Dataset items:
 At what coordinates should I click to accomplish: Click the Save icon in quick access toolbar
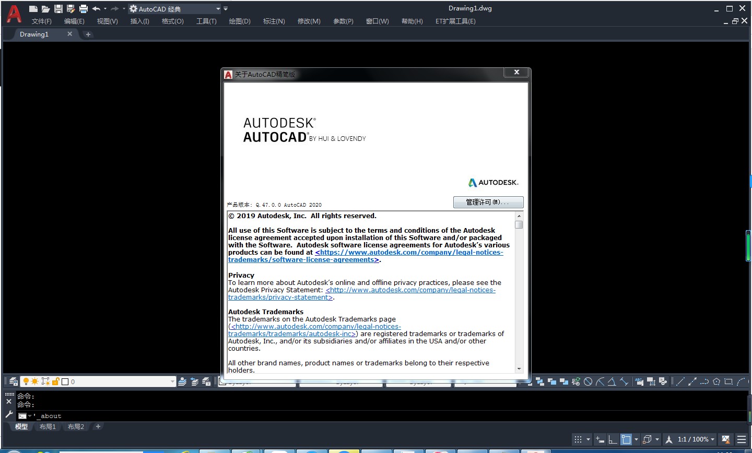[58, 9]
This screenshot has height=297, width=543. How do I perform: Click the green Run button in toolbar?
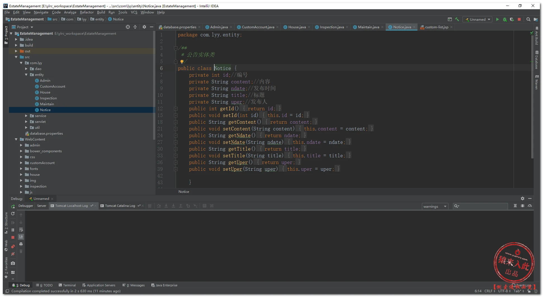pyautogui.click(x=497, y=19)
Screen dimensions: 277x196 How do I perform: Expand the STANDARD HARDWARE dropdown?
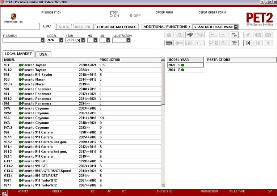[236, 27]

YOUR GOAL
Word for word, restate the lines from the line containing "Screen dimensions: 277x196" through the end of the data, including the first and last of them. Pictures stay out.

THE COMPLETED TASK
Screen dimensions: 277x196 How do I perform: Expand the STANDARD HARDWARE dropdown?
[236, 27]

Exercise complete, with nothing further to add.